Working from the entries that follow, transcribe exactly and only the lines from the one with "北京 (164, 272)" through the last, pictures excluded.

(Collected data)
/---

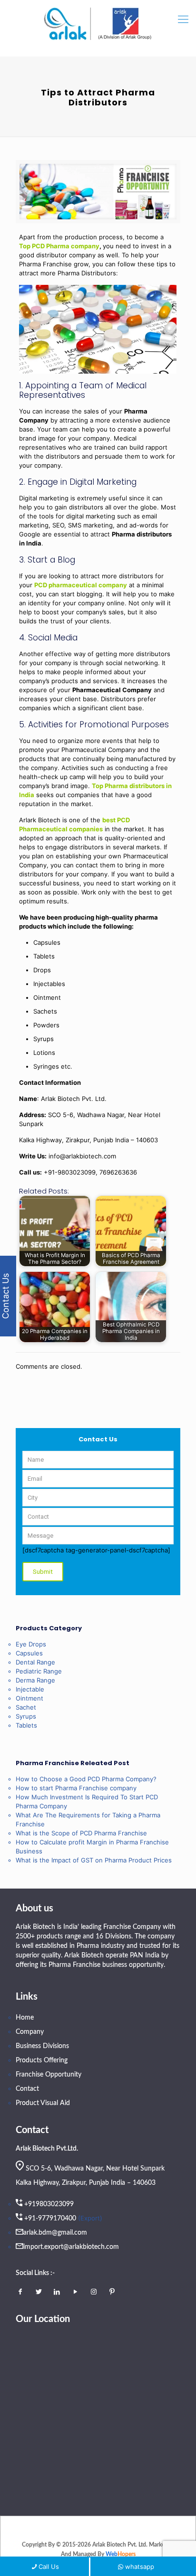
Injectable (30, 1689)
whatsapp (139, 2566)
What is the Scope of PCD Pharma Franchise (81, 1833)
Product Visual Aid (43, 2103)
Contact (27, 2089)
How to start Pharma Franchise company (76, 1788)
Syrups (26, 1716)
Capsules (29, 1653)
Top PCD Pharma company (59, 246)
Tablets (26, 1725)
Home (25, 2017)
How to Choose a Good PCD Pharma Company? (86, 1779)
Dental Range (35, 1662)
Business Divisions (42, 2046)
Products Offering (42, 2060)
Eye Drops (31, 1644)
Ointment (29, 1698)
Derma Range (35, 1680)
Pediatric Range (39, 1671)
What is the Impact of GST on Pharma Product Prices (94, 1860)
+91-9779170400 (50, 2218)
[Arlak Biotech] (98, 24)
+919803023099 (49, 2204)
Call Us (49, 2566)
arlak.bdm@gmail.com (55, 2232)
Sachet (26, 1707)
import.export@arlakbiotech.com (71, 2247)
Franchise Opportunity (48, 2074)
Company (30, 2032)
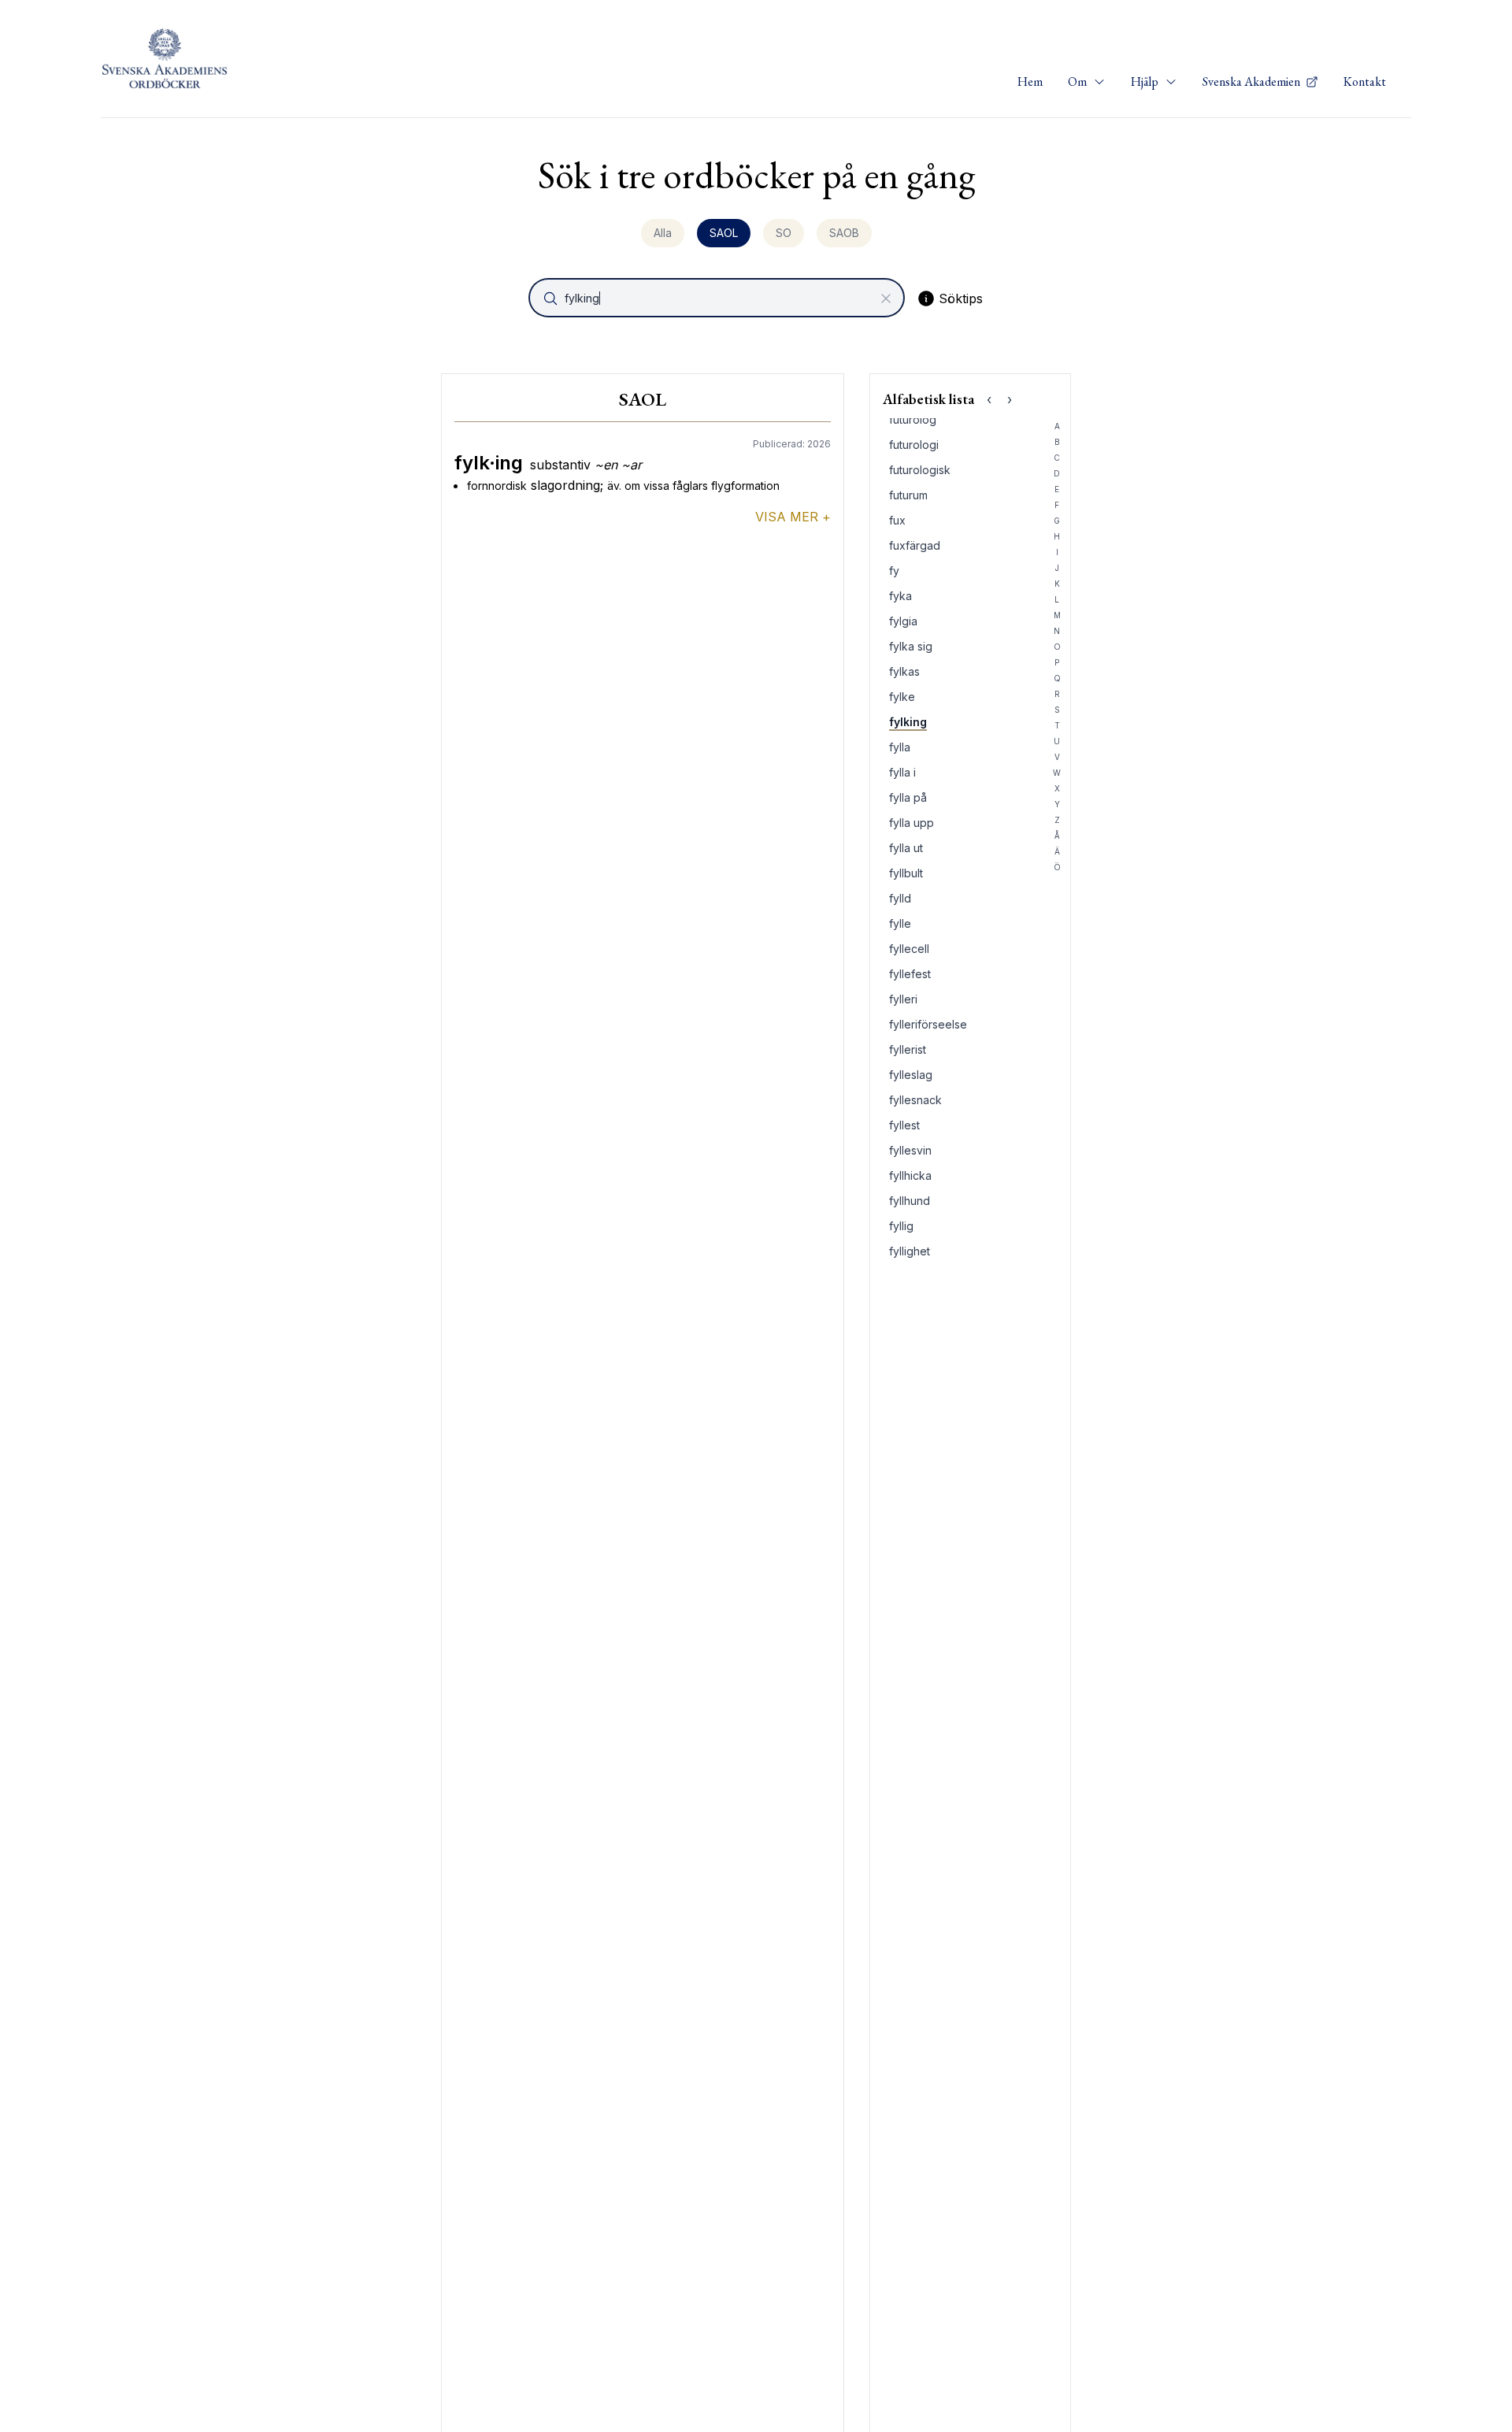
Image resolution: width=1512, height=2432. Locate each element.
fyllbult (906, 873)
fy (894, 570)
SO (783, 232)
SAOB (844, 232)
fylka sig (910, 646)
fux (897, 520)
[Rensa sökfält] (886, 298)
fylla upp (911, 822)
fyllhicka (910, 1175)
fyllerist (907, 1049)
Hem (1030, 81)
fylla (899, 747)
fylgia (903, 621)
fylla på (908, 797)
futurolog (912, 419)
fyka (900, 595)
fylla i (902, 772)
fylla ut (906, 848)
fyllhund (909, 1200)
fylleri (903, 999)
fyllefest (910, 974)
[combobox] (718, 298)
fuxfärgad (914, 545)
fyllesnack (915, 1100)
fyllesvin (910, 1150)
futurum (908, 495)
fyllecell (909, 948)
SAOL (724, 232)
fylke (902, 696)
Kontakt (1364, 81)
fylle (900, 923)
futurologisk (920, 469)
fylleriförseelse (928, 1024)
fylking (908, 721)
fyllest (904, 1125)
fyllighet (909, 1251)
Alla (663, 232)
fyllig (901, 1226)
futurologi (914, 444)
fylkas (904, 671)
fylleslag (910, 1074)
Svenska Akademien (1253, 81)
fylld (900, 898)
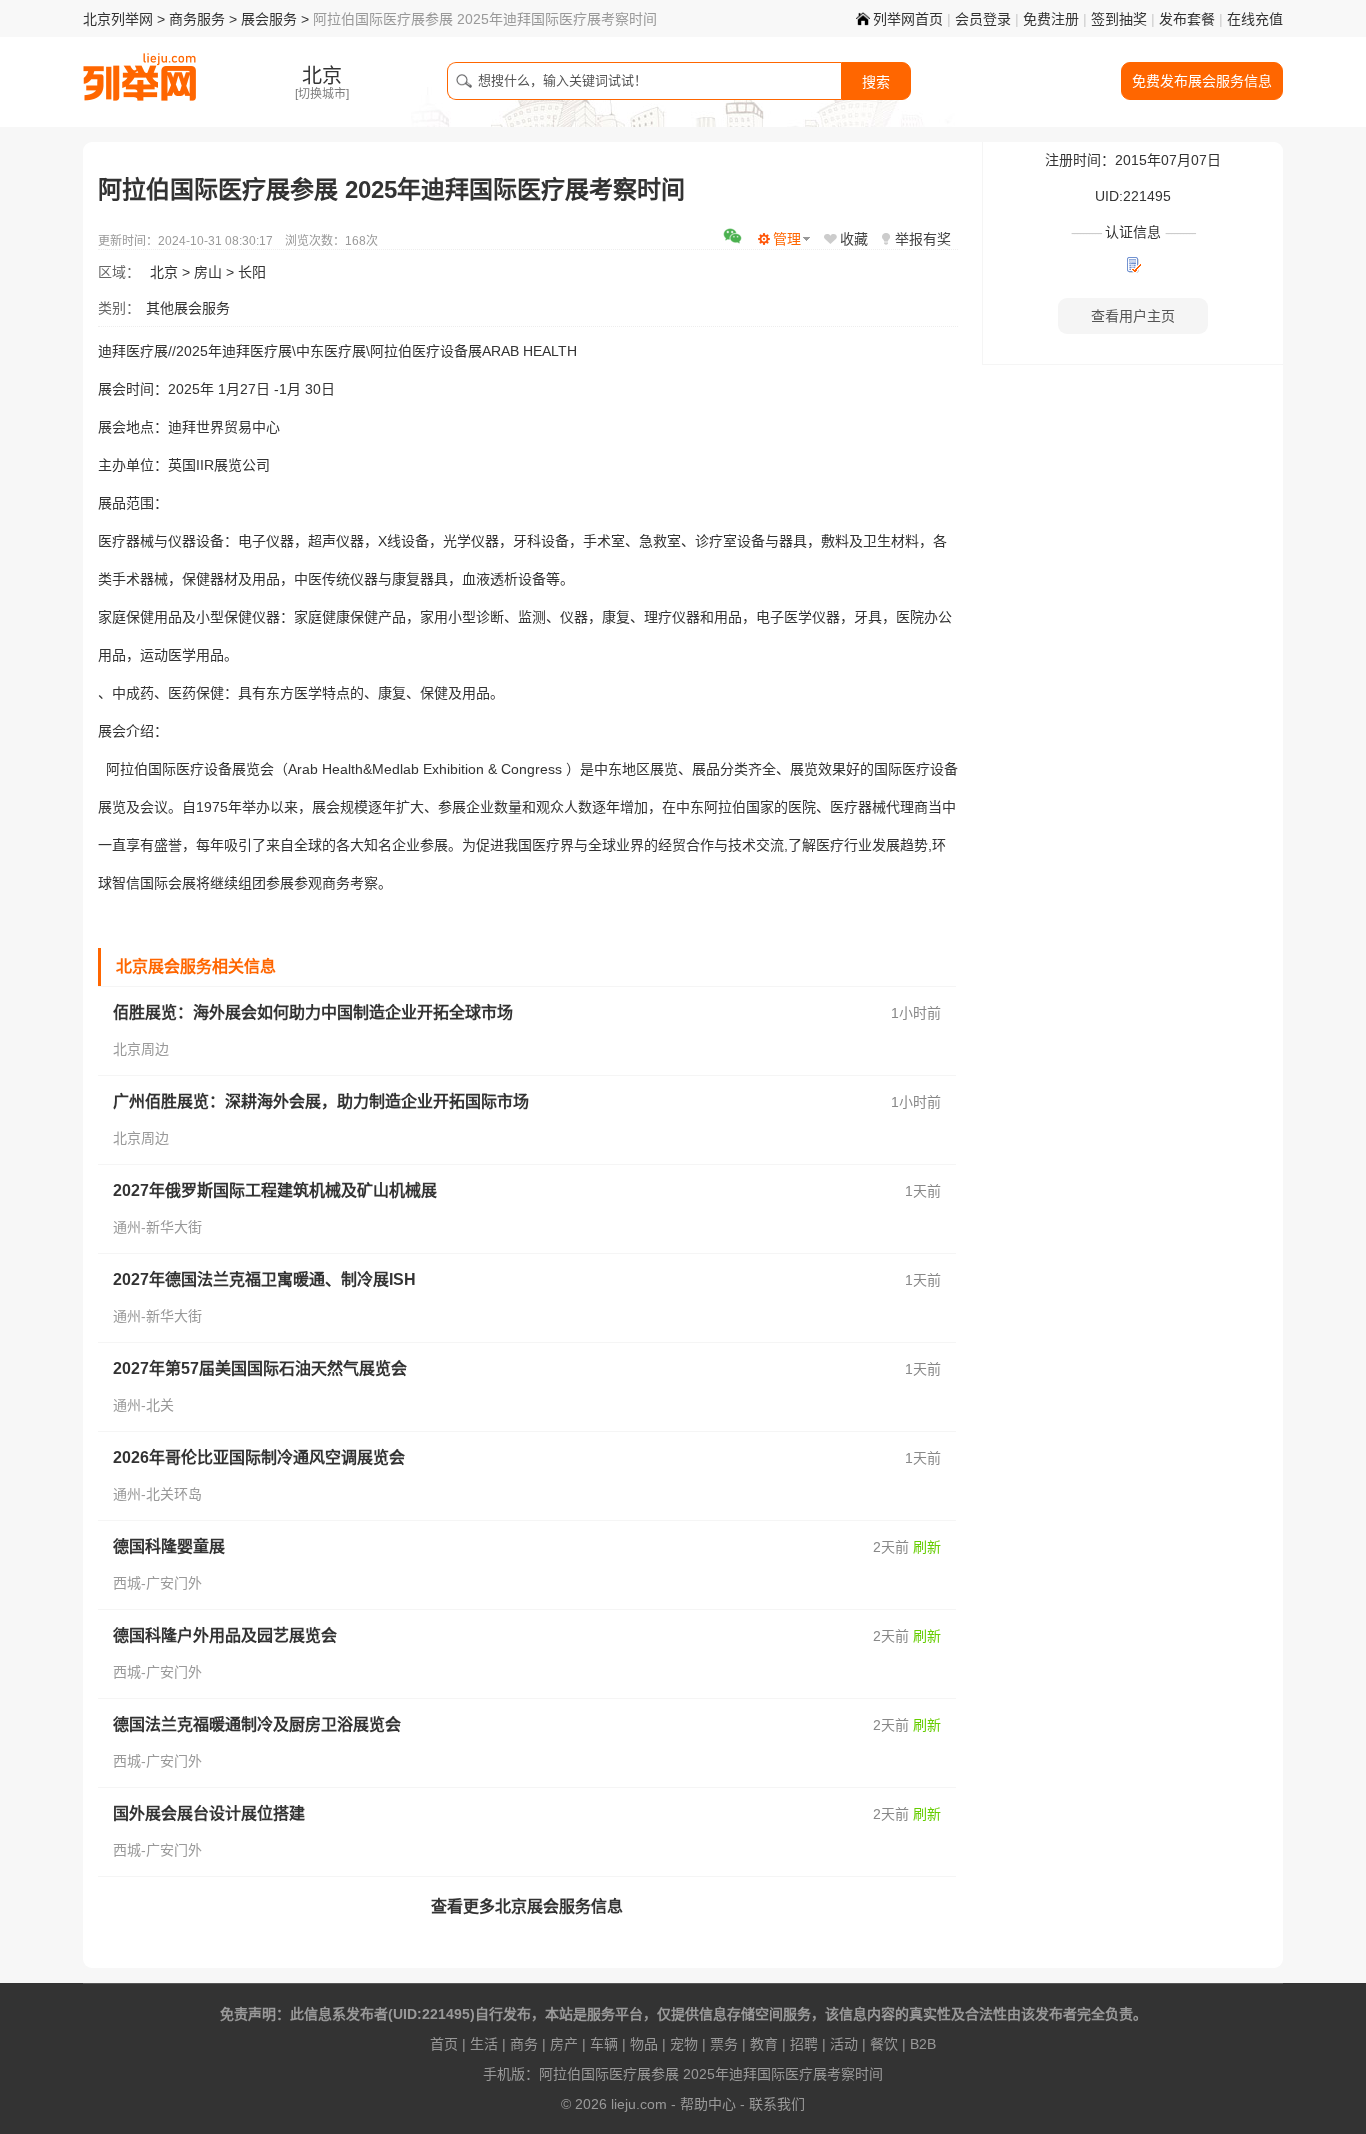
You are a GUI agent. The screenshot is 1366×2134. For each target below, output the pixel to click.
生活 (484, 2044)
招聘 (804, 2044)
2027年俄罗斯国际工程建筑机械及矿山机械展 (275, 1190)
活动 (844, 2044)
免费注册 (1051, 19)
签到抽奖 (1119, 19)
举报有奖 (923, 239)
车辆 (604, 2044)
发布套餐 (1187, 19)
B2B (923, 2044)
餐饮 (884, 2044)
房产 (564, 2044)
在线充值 (1255, 19)
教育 (764, 2044)
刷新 (927, 1547)
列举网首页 (908, 19)
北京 (164, 272)
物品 (644, 2044)
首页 (444, 2044)
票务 (724, 2044)
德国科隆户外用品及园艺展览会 (225, 1635)
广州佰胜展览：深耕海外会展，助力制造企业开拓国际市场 (321, 1101)
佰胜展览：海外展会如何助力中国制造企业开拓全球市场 (313, 1012)
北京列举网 (118, 19)
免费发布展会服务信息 (1202, 81)
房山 (208, 272)
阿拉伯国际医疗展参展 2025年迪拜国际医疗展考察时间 (711, 2074)
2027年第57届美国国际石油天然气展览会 (260, 1368)
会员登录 (983, 19)
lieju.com (639, 2104)
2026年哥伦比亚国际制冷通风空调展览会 (259, 1457)
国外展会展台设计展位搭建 (209, 1813)
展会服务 (269, 19)
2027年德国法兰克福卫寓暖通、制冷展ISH (264, 1279)
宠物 (684, 2044)
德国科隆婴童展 (169, 1546)
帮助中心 (708, 2104)
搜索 (876, 82)
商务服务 (197, 19)
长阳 (252, 272)
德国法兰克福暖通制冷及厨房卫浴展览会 (257, 1724)
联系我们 (777, 2104)
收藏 (854, 239)
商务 (524, 2044)
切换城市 (322, 94)
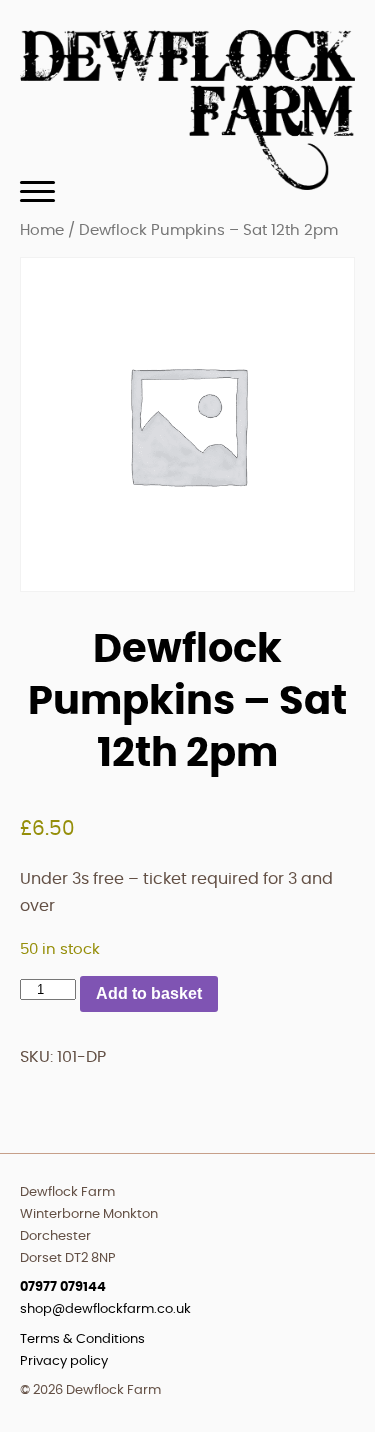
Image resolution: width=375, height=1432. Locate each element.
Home (42, 230)
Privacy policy (64, 1361)
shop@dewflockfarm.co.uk (105, 1309)
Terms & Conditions (82, 1339)
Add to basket (149, 993)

\---

(Response to the exercise)
北京 (164, 272)
物品 (644, 2044)
首页 (444, 2044)
票务 (724, 2044)
德国科隆户外用品及园艺展览会 (225, 1635)
广州佰胜展览：深耕海外会展，助力制造企业开拓国际市场 (321, 1101)
佰胜展览：海外展会如何助力中国制造企业开拓全球市场 (313, 1012)
北京列举网 (118, 19)
免费发布展会服务信息 (1202, 81)
房山 (208, 272)
阿拉伯国际医疗展参展 2025年迪拜国际医疗展考察时间 (711, 2074)
2027年第57届美国国际石油天然气展览会 (260, 1368)
会员登录 (983, 19)
lieju.com (639, 2104)
2026年哥伦比亚国际制冷通风空调展览会 (259, 1457)
国外展会展台设计展位搭建 (209, 1813)
展会服务 (269, 19)
2027年德国法兰克福卫寓暖通、制冷展ISH (264, 1279)
宠物 (684, 2044)
德国科隆婴童展 (169, 1546)
帮助中心 (708, 2104)
搜索 (876, 82)
商务服务 (197, 19)
长阳 (252, 272)
德国法兰克福暖通制冷及厨房卫浴展览会 (257, 1724)
联系我们 (777, 2104)
收藏 (854, 239)
商务 (524, 2044)
切换城市 (322, 94)
Image resolution: width=375, height=1432. Locate each element.
Home (42, 230)
Privacy policy (64, 1361)
shop@dewflockfarm.co.uk (105, 1309)
Terms & Conditions (82, 1339)
Add to basket (149, 993)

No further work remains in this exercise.